Cuando llegué a la fogata, todos ya se encontraban durmiendo, a excepción de Vladimir.

Ossian se había recostado cerca del fuego.

Observé su rostro por apenas un segundo, y desvié la mirada. Dina se equivocaba, no había forma de que alguien como él creyera buena idea sentir algo por mí. Y en definitiva, yo no estaba hecho para las relaciones románticas.

Ossian no me importaba, y la molestosa rapidez con la que latía mi corazón, no me haría pensar lo contrario.

(...)

Por la mañana todos desayunamos en silencio. La mitad tenía resaca y el resto parecíamos estar siendo absorbidos por nuestros pensamientos.

El resto del camino fue rápido. Antes del mediodía ya nos encontrábamos de nuevo en el bar de Dina.

Ningún otro seguidor del hombre de los huesos apareció durante el trayecto. Tampoco nos topamos con guardias de Bedland, lo que fue un alivio porque hubiese sido demasiado complicado explicar por qué el heredero de Lypantopia iba en la parte trasera de una carreta, acompañado de un buscado ladrón, un ex contrabandista con pésimo carácter, dos músicos ebrios y una chica que no era su prometida.

En cuanto entramos al lugar, Dina soltó un suspiro de resignación. Como usualmente sucedía, el Gatito de oro estaba hecho un desastre. Los días en los que había estado ausente, Silban, otro de los miembros de la banda, se había hecho cargo de atender el bar, pero sin duda no había considerado la limpieza como una de las tareas.

—Nos vemos en la noche —dijo el joven entregándole las llaves del lugar a la rubia y esta asintió aun sin poder apartar la vista del desastre.

—Gracias, Silban —respondió casi en un susurro.

—Bueno, nosotros también deberíamos irnos —habló Cupido—. Por la noche debemos reunirnos con el resto de la banda —dijo y Dante, asintió.

—Ey, chicos —los llamé antes de que salieran—. Gracias por toda la ayuda —dije con sinceridad— y ambos me observaron.

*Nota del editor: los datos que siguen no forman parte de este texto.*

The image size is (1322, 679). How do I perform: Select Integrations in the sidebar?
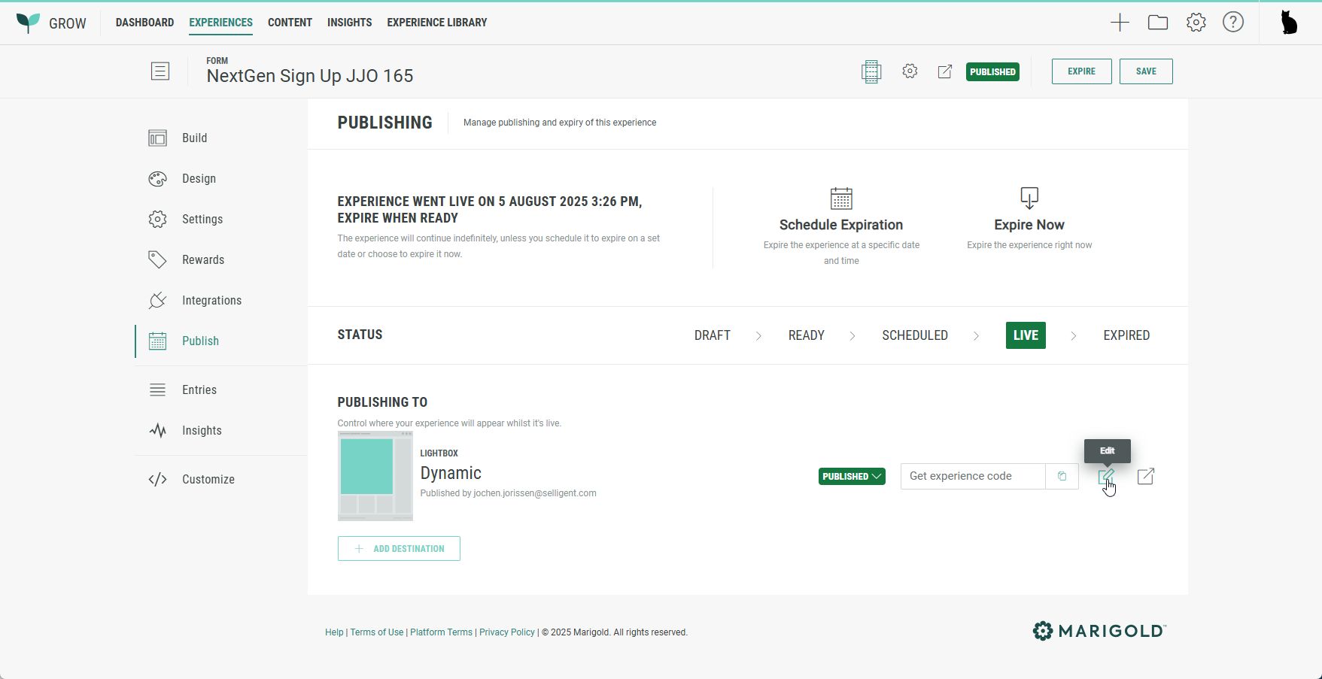pos(211,301)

—¿A quién molestaríamos si tú mueres, Cas?—bromeó Dante

—Ya lo dijo el viejo—, se rio Cupido y ambos finalmente salieron de lugar.

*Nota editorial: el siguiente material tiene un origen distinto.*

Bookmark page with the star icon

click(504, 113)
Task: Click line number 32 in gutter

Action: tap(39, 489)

—¿Necesitas ayuda aquí?—preguntó Vladimir acercándose a la chica, y Dina finalmente salió de su desconcierto.

—Tranquilo, Vlad, ve a descansar, yo me encargo de esto —respondió con sinceridad.

—¿Segura?—preguntó el hombre y Dina asintió.

—Sí, necesito que la voz estrella de mi negocio esté en condiciones para cantar por la noche —respondió y le sonrió.

Vladimir asintió sin debatir, y después se volteó hacia mí. Parecía querer decirme algo, pero al final solo soltó uno de sus usuales gruñidos y caminó hacia la puerta.

—No creas que no pensaba darte las gracias —lo alcancé y me paré frente a él—. No puedo ignorar los esfuerzos de mi mejor amigo.

El hombre me miró con seriedad, pero al darse cuenta de que aún le obstruía la entrada, dejó escapar un suspiro de cansancio.

—Ya no hagas más estupideces—dijo únicamente.

Y sabiendo que no obtendría nada más de él, me eché a un lado.